Stored entries:
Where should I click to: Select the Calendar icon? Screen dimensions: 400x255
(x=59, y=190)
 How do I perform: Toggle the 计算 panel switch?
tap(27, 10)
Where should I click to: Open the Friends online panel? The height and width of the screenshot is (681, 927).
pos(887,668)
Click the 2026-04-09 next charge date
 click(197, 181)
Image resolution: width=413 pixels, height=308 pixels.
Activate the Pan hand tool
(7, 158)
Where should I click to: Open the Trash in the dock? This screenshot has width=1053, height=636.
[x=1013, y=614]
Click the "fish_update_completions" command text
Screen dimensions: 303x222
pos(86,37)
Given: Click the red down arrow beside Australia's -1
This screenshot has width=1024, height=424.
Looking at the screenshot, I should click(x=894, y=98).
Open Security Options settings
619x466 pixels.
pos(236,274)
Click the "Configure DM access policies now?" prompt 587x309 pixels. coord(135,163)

* * *

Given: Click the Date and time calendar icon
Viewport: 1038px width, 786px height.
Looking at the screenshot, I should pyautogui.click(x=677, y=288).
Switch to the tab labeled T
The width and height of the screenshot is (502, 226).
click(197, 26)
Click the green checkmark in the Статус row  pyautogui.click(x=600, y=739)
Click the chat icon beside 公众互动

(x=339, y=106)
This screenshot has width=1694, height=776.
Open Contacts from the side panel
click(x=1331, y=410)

What you should do. Find how many lines in the records contain the string "Given", then give the number alone.

The completed task. 2